Existence of magnetic alignment in Carbon nanotubes (CNTs) has been theoretically predicted [1, 2], but the existence of localized magnetic moment on carbon atoms has not been experimentally observed yet. The main complication is the presence of residual metal catalyst, which is used in the preparation of CNTs, thus the removal of catalyst and subsequent approval of CNT purity is essential [3].
We have tested several methods of purification processes and focused on the analysis of the properties of residual metal catalyst. It has been demonstrated that commercially prepared (HiPco_raw) and purified (HiPco_SP) CNTs contain ~2 nm Fe3C nanoparticles (NPs) with magnetically aligned core and paramagnetic shell [4].
We have demonstrated that efficiency of the purification of the SWCNTs can be evaluated by inspecting distribution of the NP magnetic moments, µ obtained from measurements of magnetization isotherms. We have shown that magnetic filtration (MF) of the SWCNTs sonicated in different solvents results in partial removal of the free NPs [5]. However, due to the NPs strongly attached to the SWCNTs, significant amount of the SWCNTs has been washed away together with the catalyst. MF hence does not seem as the best approach for complete removal of metal catalyst.

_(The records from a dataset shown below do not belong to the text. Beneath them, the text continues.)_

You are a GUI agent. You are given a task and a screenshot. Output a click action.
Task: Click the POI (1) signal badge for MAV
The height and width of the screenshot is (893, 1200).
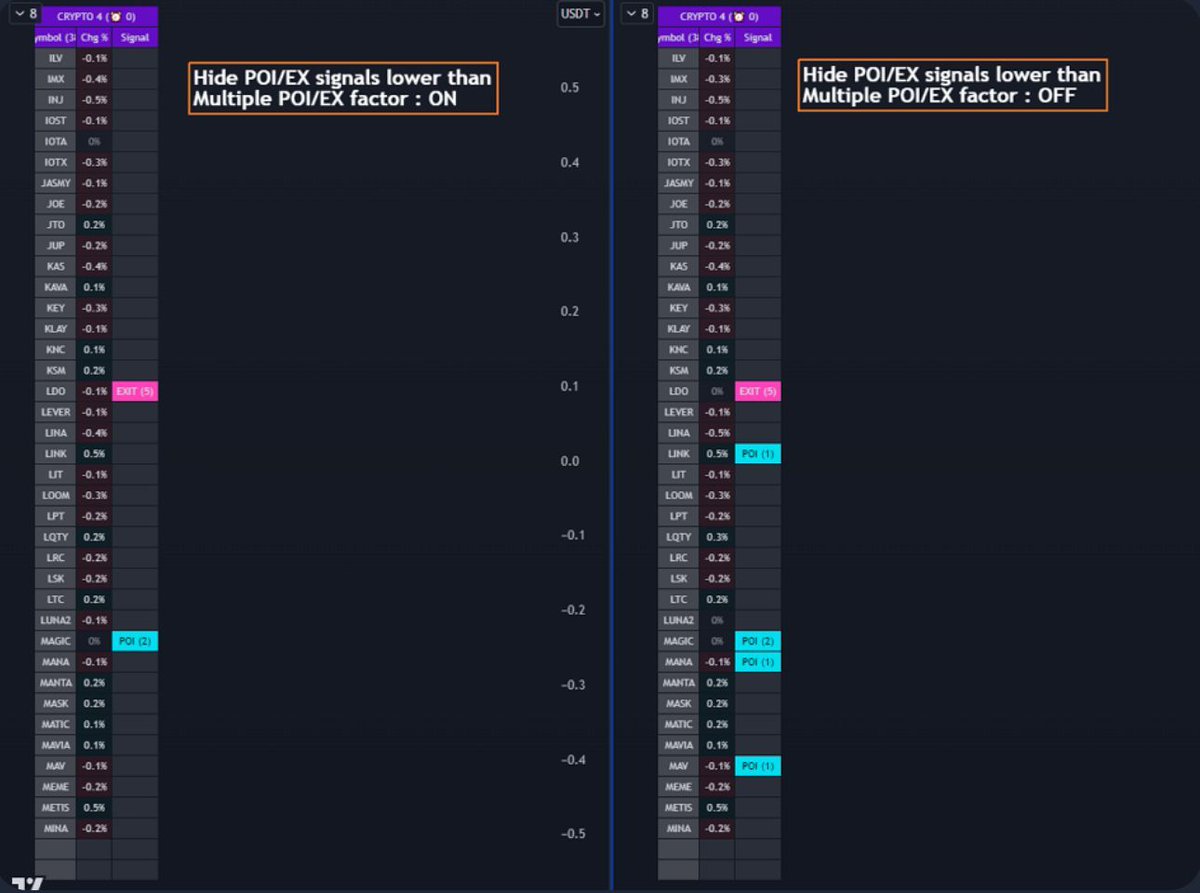(x=757, y=766)
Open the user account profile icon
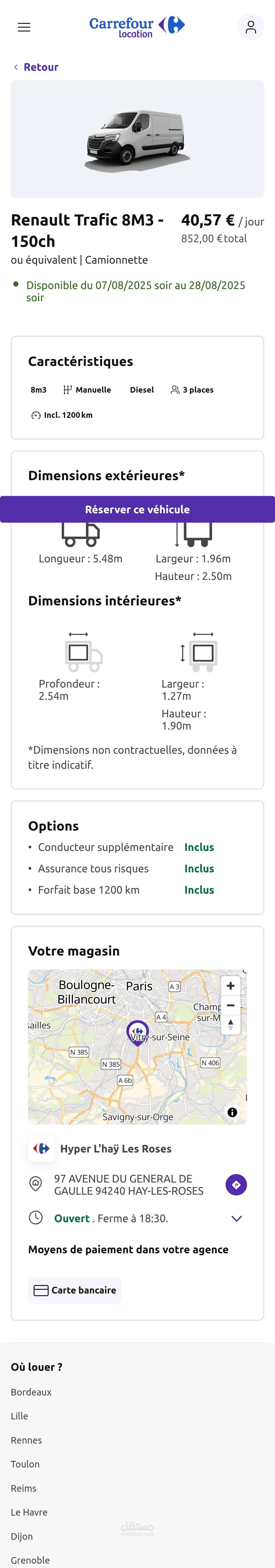This screenshot has height=1568, width=275. pyautogui.click(x=251, y=27)
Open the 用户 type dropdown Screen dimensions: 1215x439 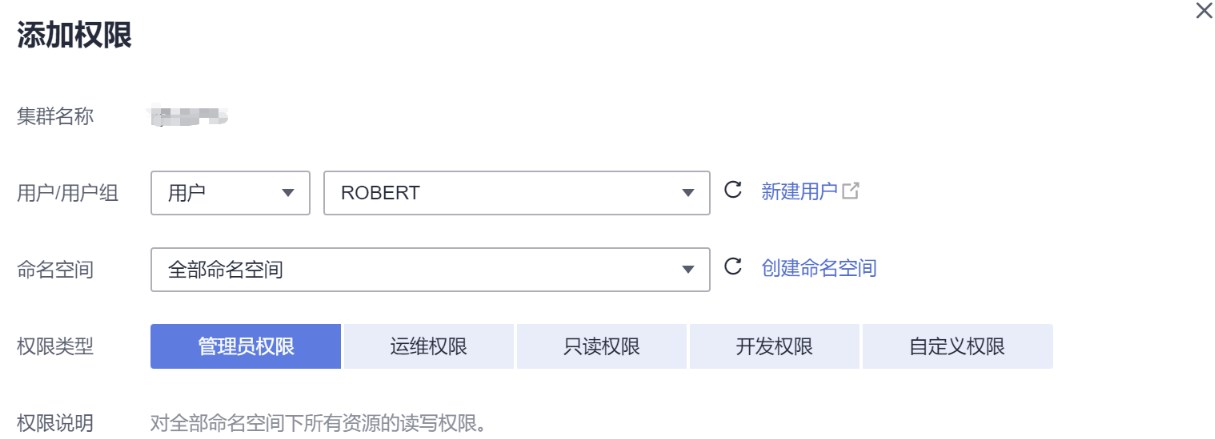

Annealing of the HiPco_raw sample at 400 °C and subsequent reflux in mild acid resulted into creation of ~10-18 nm α-Fe2O3 NPs, where only the largest ones persisted after final filtration of the sample. Annealing of the HiPco_raw at 1000 °C led to 10 % minimization of the catalyst content, remaining NPs have transformed to γ-Fe2O3 phase and their diameters decreased with respect to the original sample by minimization of the paramagnetic shell. CNTs annealed at 2200 °C exhibited diamagnetic response and undetectable amount of the metal catalyst on synchrotron powder diffraction measurement and thermogravimetry data, respectively. Measurement of the EXAFS (Extended X-ray absorption fine structure) spectra at the Fe-Kα edge unfortunately confirmed presence of little amount of catalyst in the form of α-Fe2O3 phase.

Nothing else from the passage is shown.